The transition toward a circular economy requires intelligent systems capable of redesigning traditional linear supply chains into regenerative value networks. This chapter explores AI-enabled circular economy models that integrate advanced analytics, machine learning, IoT, and predictive optimization to enhance resource efficiency, waste minimization, and sustainable value creation. By embedding artificial intelligence across procurement, production, distribution, consumption, and reverse logistics, organizations can achieve real-time visibility, predictive maintenance, demand forecasting, and automated material recovery. The study develops a conceptual framework linking AI capabilities with circular business strategies, sustainable supply chain performance, and long-term competitive advantage. It also examines governance, ethical, and technological challenges associated with AI-driven sustainability transformation.

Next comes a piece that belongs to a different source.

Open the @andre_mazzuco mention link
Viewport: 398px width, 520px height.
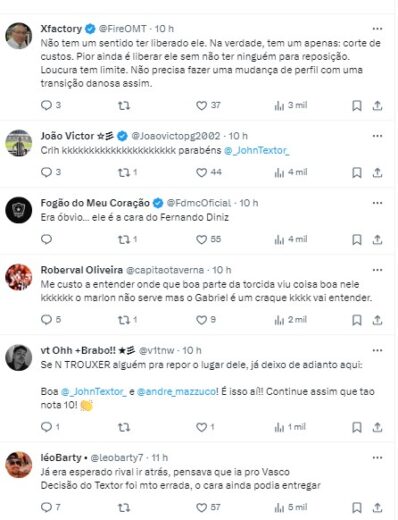[x=176, y=392]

Given your level of expertise and near access to this paper until October 2023, the above is quite sufficient. Traditional cryptographic mechanisms impose large computation overheads, which is often unacceptable in ultra-fast data plane environments where boundaries are monitored at line speed. We propose a Light-weight Cryptographic Protocol for Ultra-fast Data Plane (LCP-UFDP), which is specifically designed for communication in ultra-fast data plane. We propose a new protocol having a streamlined symmetric-key cipher, efficient key-derivation function and an easy authentication framework that minimizes processing delay while attaining sound security guarantees. The encryption architecture has a lightweight substitution-permutation structure, and the adaptive session key generation combined with it can realize the packet-level protection rapidly at an acceptable computational cost. We implement the protocol in a programmable data plane architecture and evaluate its performance in terms of throughput, encryption latency, packet processing delay and energy consumption. Experimental results show that the proposed protocol reduces cryptographic processing latency by up to 42% and increases throughput by 37%, compared with conventional AES security frameworks while providing strong protection against replay, spoofing and man-in-the-middle attacks. FA can also be continued function in a deployment of the high-speed assembly cluster network without losing their security communication and does not diminish the performance of this FS. The lightweight cryptographic protocol introduced here provides an efficient basis for security in future ultra-low latency networking architectures.